Most users of iTextSharp’s PdfReader are used to using the constructor that takes a single string representing a file path. For small files or only a couple of files this is fine but if you have a document with a large number of pages or just a large number of documents then you might run into some performance programs.
Luckily there’s already a built-in albeit non-obvious solution to the problem : iTextSharp.text.pdf.RandomAccessFileOrArray. When you create a PdfReader using the PdfReader(string) constructor you are actually creating one of these behind the scenes, just not an optimal one. The default one basically sets up a standard FileStream object that reads your file, nothing too special. But there’s an overload called RandomAccessFileOrArray(string fileName, bool forceRead) that will (generally) give you a giant performance boost if you pass true to the second parameter. When forceRead is true the entire file that you are reading will be read into memory as a byte array. You can understand why the default is false, hopefully. But if you’ve got a fairly modern machine you should hopefully have enough memory to be able to take advantage of this overload. Obviously test this and stress test this in a product environment. One person loading a 500MB file into memory isn’t a big deal but 100 people doing it is.

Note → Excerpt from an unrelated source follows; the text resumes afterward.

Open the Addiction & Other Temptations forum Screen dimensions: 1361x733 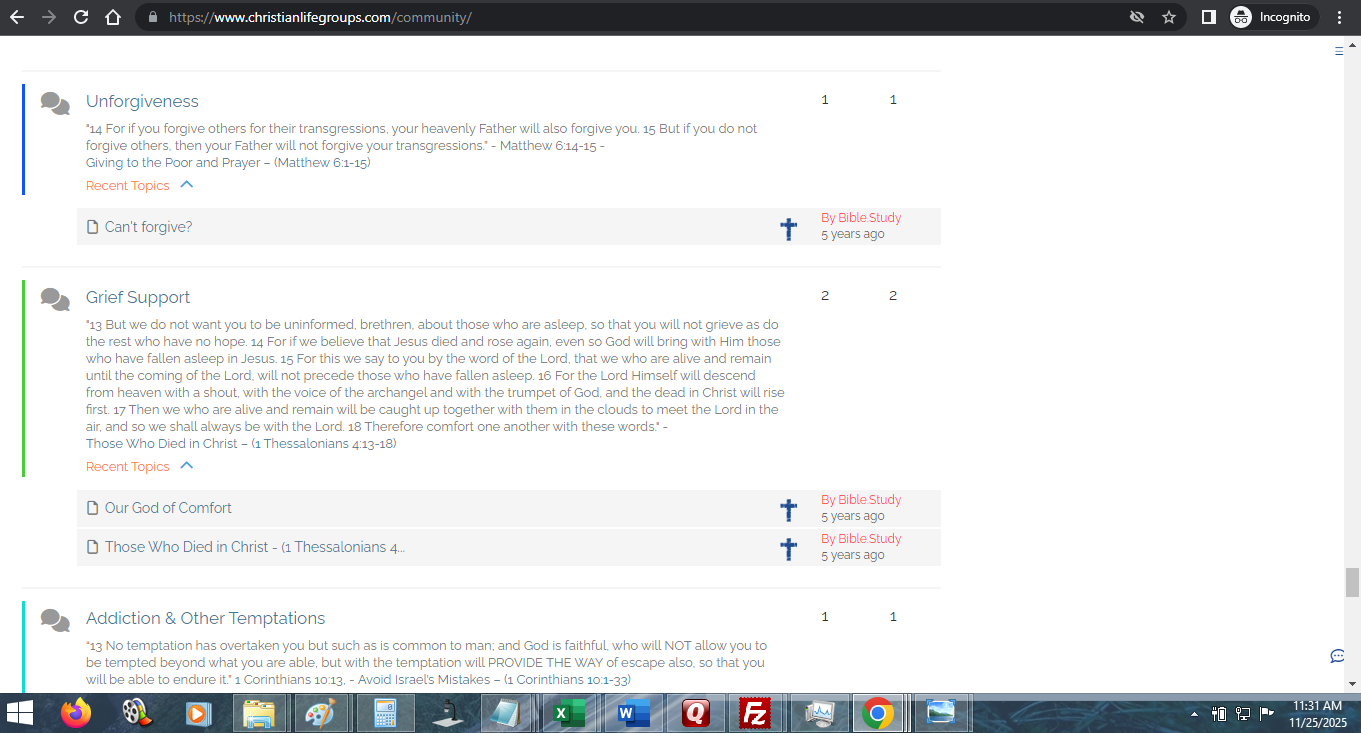tap(205, 618)
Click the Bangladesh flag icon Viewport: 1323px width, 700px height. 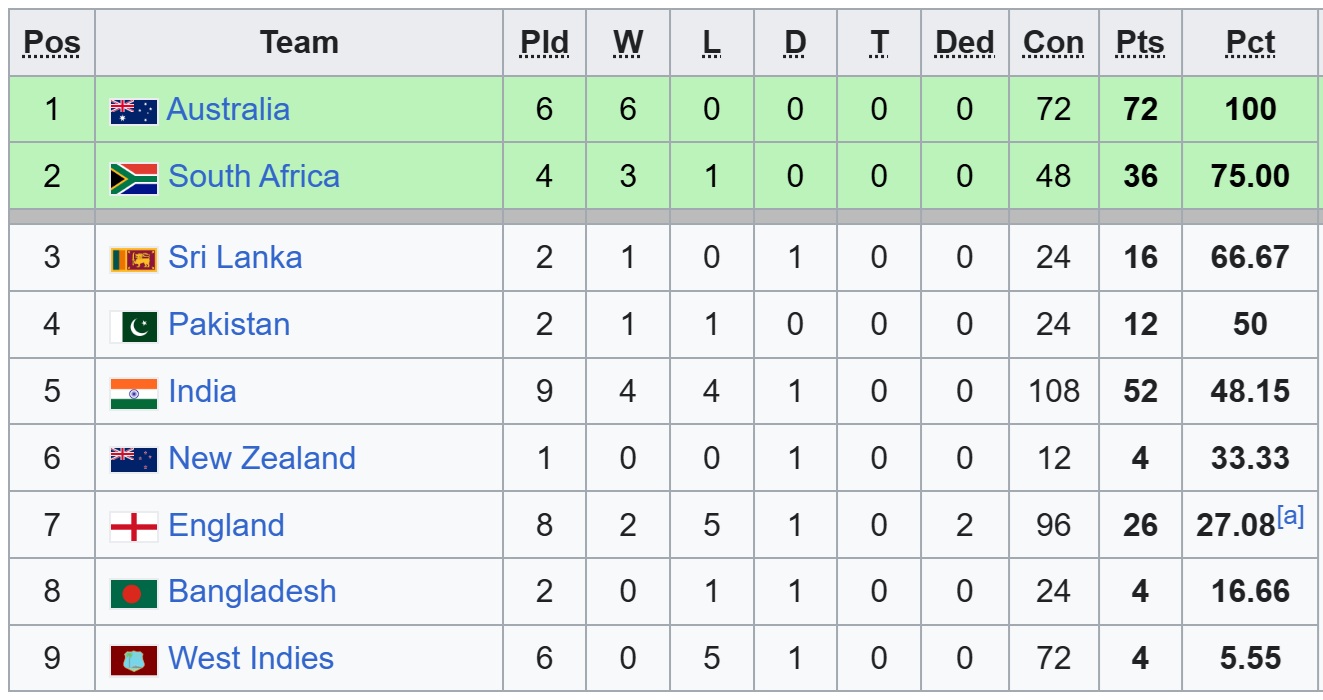coord(133,593)
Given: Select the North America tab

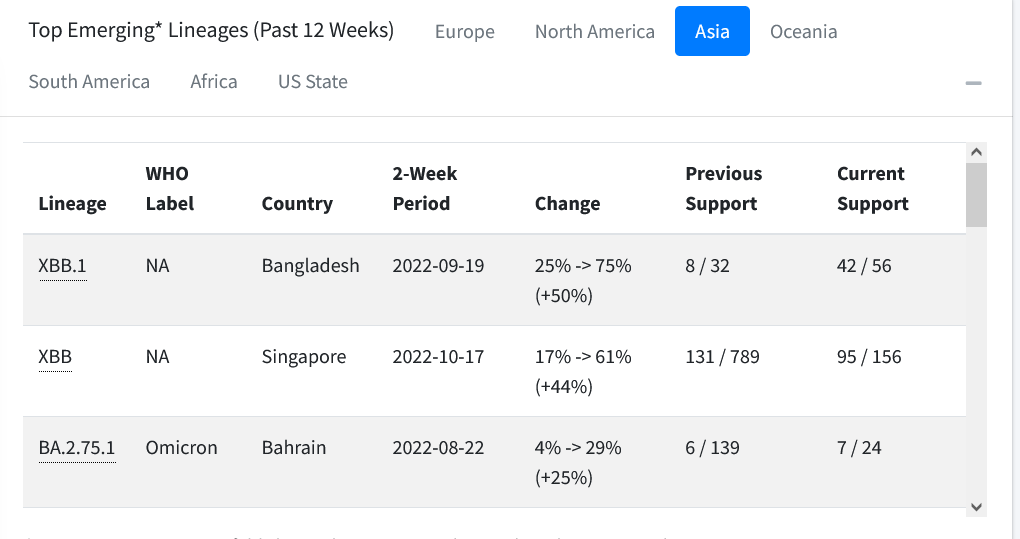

Below is a proof-of-concept WinForms app targeting iTextSharp 5.1.1.0. Just create a blank C# WinForms app (VS2010) and paste this into the source. Modify the variables at the top to your liking for testing. On my machine, the regular PdfReader constructor takes about 22 seconds for 4,000 files and between 1 and 2 seconds using a RandomAccessFileOrArray.
using System;
using System.Diagnostics;
using System.Drawing;
using System.IO;
using System.Linq;
using System.Threading;
using System.Windows.Forms;
using iTextSharp.text;
using iTextSharp.text.pdf;
namespace WindowsFormsApplication1
{
public partial class Form1 : Form
{
public Form1()
{
InitializeComponent();
}
//Location to create temporary files. NOTE: This folder will get DELETED when cleaned up!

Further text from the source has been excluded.